TASK INPUT:
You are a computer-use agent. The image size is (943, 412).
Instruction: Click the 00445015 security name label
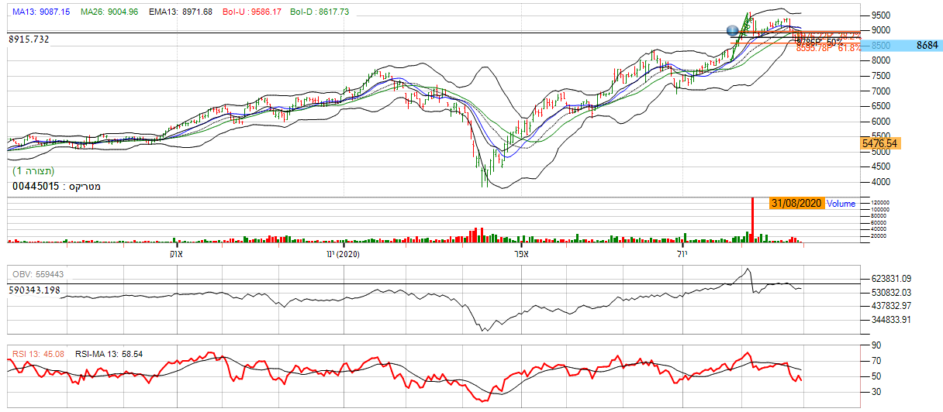(57, 187)

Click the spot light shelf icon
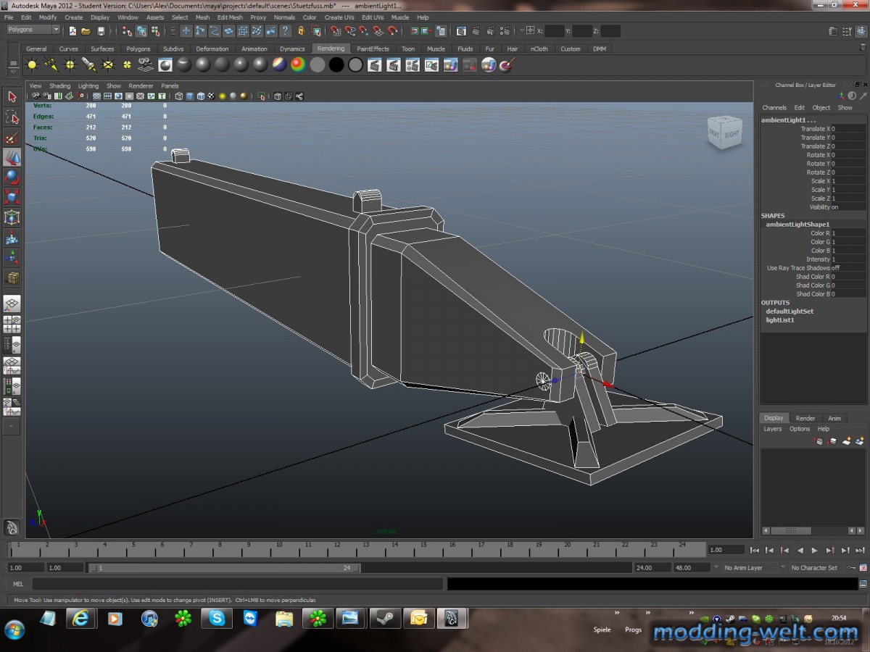click(89, 65)

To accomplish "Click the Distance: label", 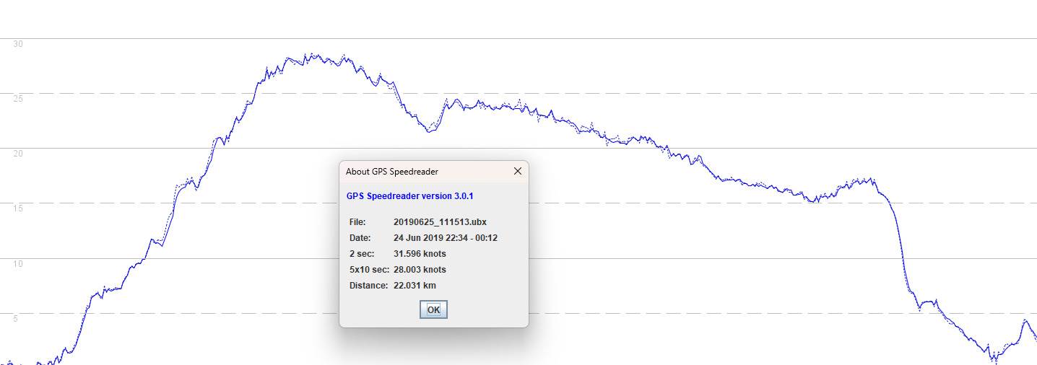I will pos(368,286).
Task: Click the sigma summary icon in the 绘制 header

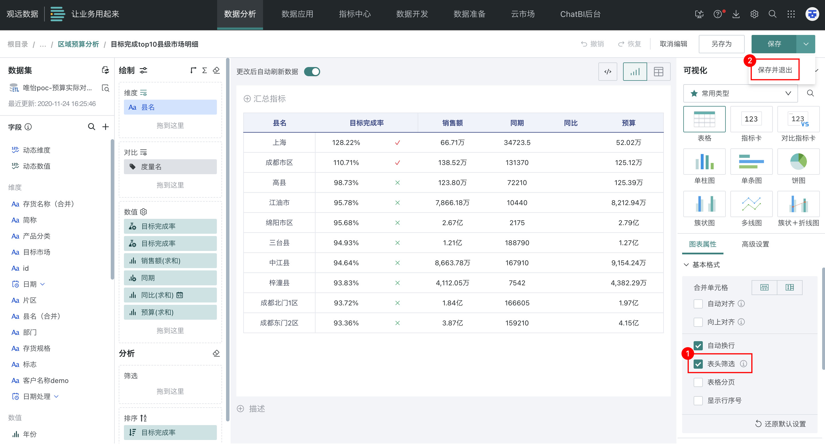Action: (204, 70)
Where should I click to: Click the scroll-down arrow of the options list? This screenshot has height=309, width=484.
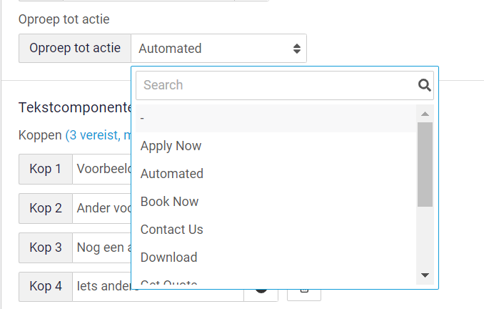[425, 275]
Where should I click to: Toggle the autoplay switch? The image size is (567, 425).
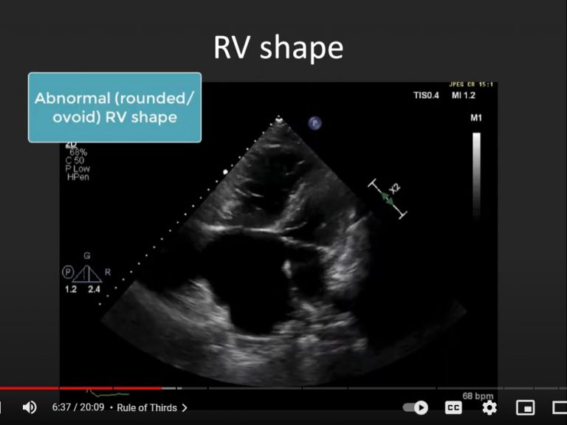tap(416, 407)
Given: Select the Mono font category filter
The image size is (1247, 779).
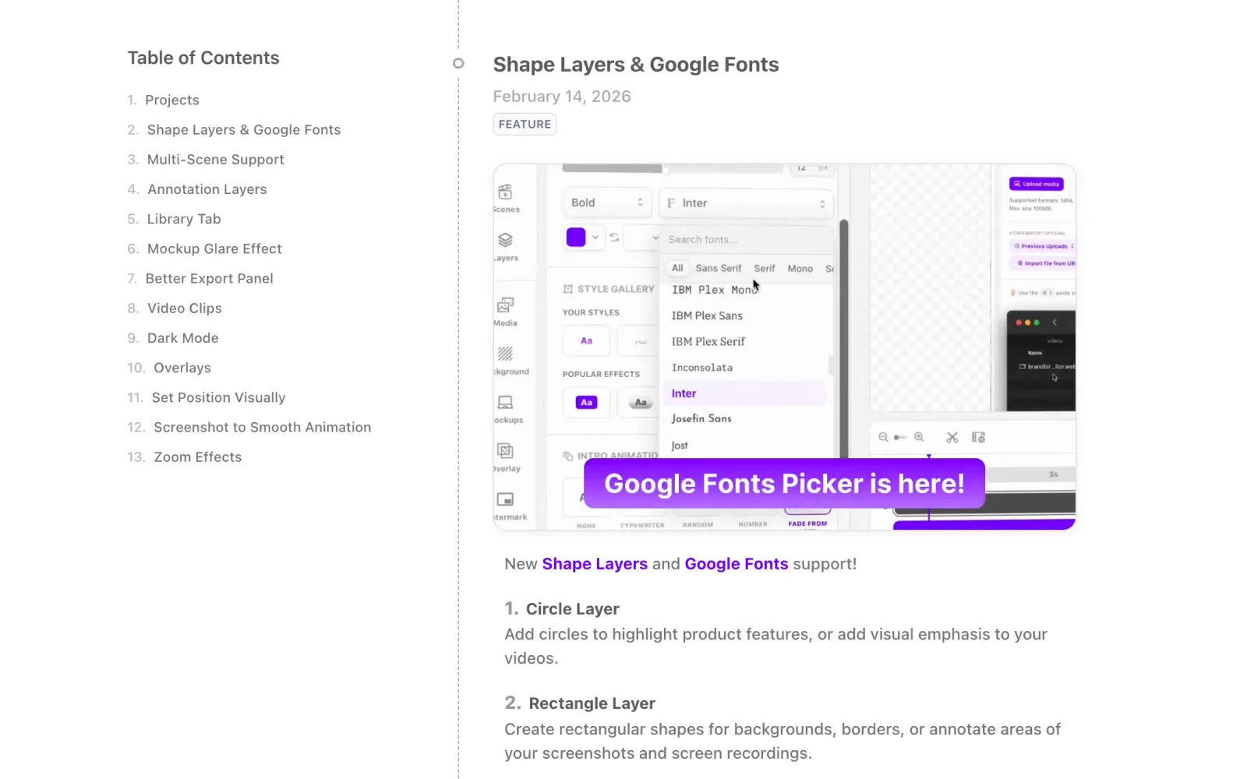Looking at the screenshot, I should tap(800, 268).
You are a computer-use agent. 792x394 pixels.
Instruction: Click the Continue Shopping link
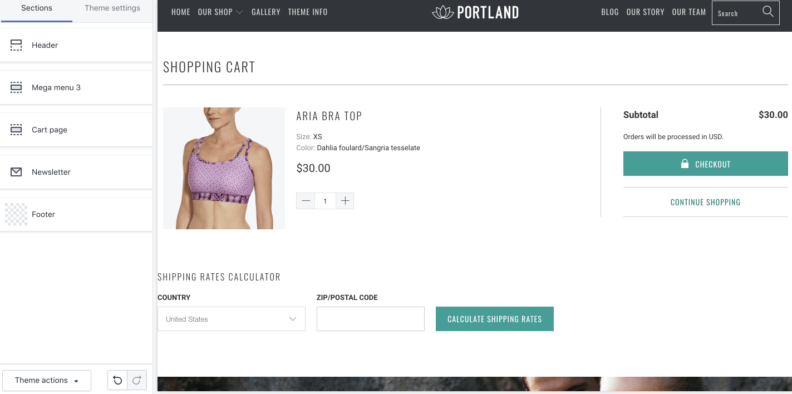(x=705, y=202)
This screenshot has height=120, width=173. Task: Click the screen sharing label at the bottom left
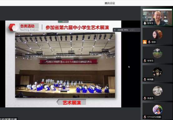click(9, 119)
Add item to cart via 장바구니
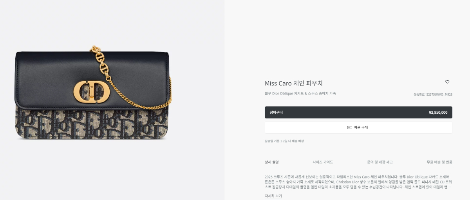The height and width of the screenshot is (200, 470). tap(358, 113)
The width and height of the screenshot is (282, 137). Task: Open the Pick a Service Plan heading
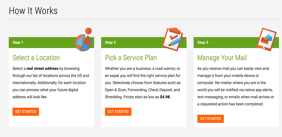131,58
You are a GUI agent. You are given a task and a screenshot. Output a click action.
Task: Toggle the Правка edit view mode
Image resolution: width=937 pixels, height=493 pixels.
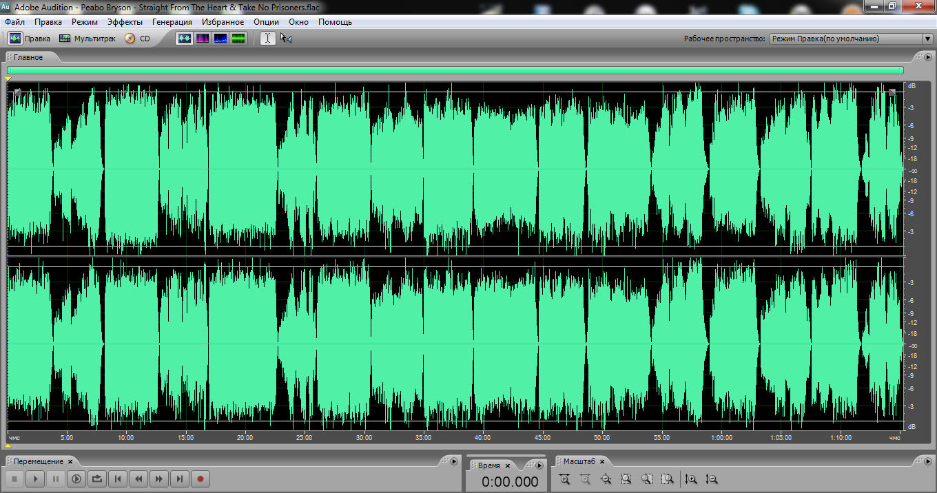pos(29,39)
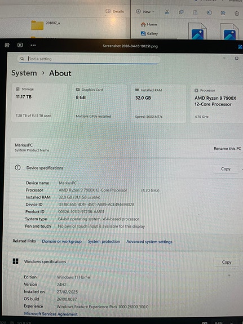Click the Share icon in Explorer toolbar

223,13
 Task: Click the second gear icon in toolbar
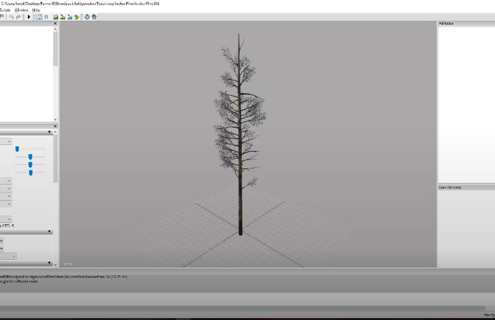(94, 17)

TASK BRIEF:
Copy the entries verbatim from the line containing "This screenshot has height=120, width=173." through the last line of the entries, including both ends. Omit the pictures.

TASK OUTPUT:
This screenshot has height=120, width=173. Task: Click the screen sharing label at the bottom left
click(9, 119)
Add item to cart via 장바구니
The height and width of the screenshot is (200, 470). tap(358, 113)
The width and height of the screenshot is (282, 137). Task: Open the Pick a Service Plan heading
131,58
You are a GUI agent. You are given a task and a screenshot. Output a click action.
Task: Toggle the Правка edit view mode
Image resolution: width=937 pixels, height=493 pixels.
pos(29,39)
Click the Share icon in Explorer toolbar

223,13
 Task: Click the second gear icon in toolbar
(94, 17)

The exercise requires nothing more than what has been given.